Saturday, March 14, 2026

Kuleba: Germany and France helped Russia grab Ukrainian land in 2015

From the Washington Post:

"What’s really behind Zelensky’s caution

Ukraine has learned that frozen lines mean little without enforcement.

By

Dmytro Kuleba was Ukraine’s foreign minister from 2020 to 2024.

There is a temptation in every ceasefire negotiation to treat geography as the main variable. Diplomats sweat over where the front line freezes, which towns change hands and which lands are labeled “temporarily occupied.” Yet the central question in these talks is not simply whether Ukraine might give up a portion of Donbas, the ravaged region on the nation’s eastern border with Russia, under a negotiated formula. It is what comes next. What prevents Russia from turning a “ceasefire” into a means of finishing the job?

This is not merely a theoretical question. Ukraine learned some hard lessons in 2015 that have left it understandably cautious.

That year, the second Minsk agreement was signed to stop the war in eastern Ukraine. The ceasefire was set to begin on Feb. 15. As the diplomatic ink dried, officials spoke hopefully of de-escalation. But on the ground, the fighting did not stop. Russian forces and their proxies continued their assault on Debaltseve, a key rail and road junction. Only after the city fell and Ukrainian troops were forced to withdraw on Feb. 18 did the ceasefire truly take hold. In practice, the ceasefire served as diplomatic cover for Russia to seize what it wanted before the line froze.

Worse, despite the fact that Russian forces continued to violate the ceasefire, Germany and France insisted on talking about compliance.

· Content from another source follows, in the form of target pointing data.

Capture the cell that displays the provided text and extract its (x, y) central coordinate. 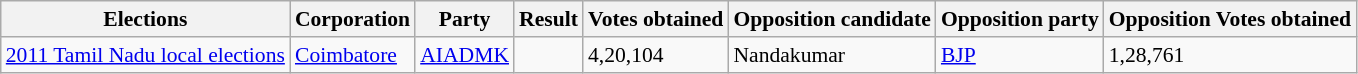
Result (548, 19)
1,28,761 (1230, 55)
Nandakumar (832, 55)
Corporation (352, 19)
4,20,104 (656, 55)
Opposition candidate (832, 19)
Coimbatore (352, 55)
Opposition party (1020, 19)
Votes obtained (656, 19)
BJP (1020, 55)
AIADMK (464, 55)
Elections (146, 19)
2011 Tamil Nadu local elections (146, 55)
Opposition Votes obtained (1230, 19)
Party (464, 19)
Extract the [x, y] coordinate from the center of the cell holding the provided text.  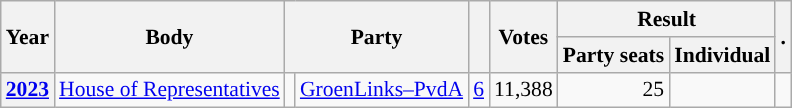
Result [667, 19]
Year [28, 36]
2023 [28, 90]
Votes [524, 36]
11,388 [524, 90]
. [783, 36]
Party [376, 36]
Body [170, 36]
GroenLinks–PvdA [382, 90]
Party seats [614, 55]
House of Representatives [170, 90]
Individual [722, 55]
6 [478, 90]
25 [614, 90]
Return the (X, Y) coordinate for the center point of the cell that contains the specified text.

Rather than declaring the effort dead, they leaned hard on Ukraine, which was largely reacting to Russia’s provocations, to keep up its side of the deal. This was not due to naiveté. It was due to the gravitational pull of process when enforcement is weak. The side that violates the terms creates new facts on the ground; the side that complies is pressed to keep complying — to “save the deal” and to avoid being blamed for collapse.

Ukraine rightly fears a repeat of this dynamic. If Ukrainian forces withdraw from certain areas, what physically prevents Russia from moving into the newly vacated territory under whatever pretense they come up with? Even if the United States and Europe threaten consequences for such breaches, everyone understands the grim asymmetry: Sanctions can be reimposed, weapons deliveries can be accelerated, diplomatic isolation can deepen, and statements of condemnation can be issued. But no Western army is going to storm a town in eastern Ukraine to evict Russian troops after the fact.

A durable ceasefire now hangs on two questions.

First, will Russia accept an agreement in which many of its demands are satisfied only nominally — on paper, partially or conditionally? It might, if cornered. President Vladimir Putin’s speech on Wednesday suggests his full goals remain unchanged. But Moscow has long treated incremental concessions at negotiations as partial wins to pocket. A ceasefire that reduces Russia’s immediate costs while preserving the option to escalate later is not a concession for Putin; it is his strategy.

Second, how will compliance be enforced in a way that actively blocks opportunistic advances rather than merely punishes them after the fact? If the answer is only “we will respond,” then Ukraine is being asked to trade territory for promises — and to trust that Russia will not test those promises. Ukraine has no trust left to give.

This is precisely what worries Zelensky and holds him back — and why his caution is not stubbornness but responsibility. A ceasefire that simply shifts the battlefield into a slower, dirtier gear — with ongoing Russian provocations, creeping annexation, acts of sabotage and attempts at political destabilization — is not a meaningful ceasefire at all...

In negotiations like these, you can traverse nearly the entire distance and still be forced to stop at the final step. Because it’s at the final step that risk concentrates and illusions collapse."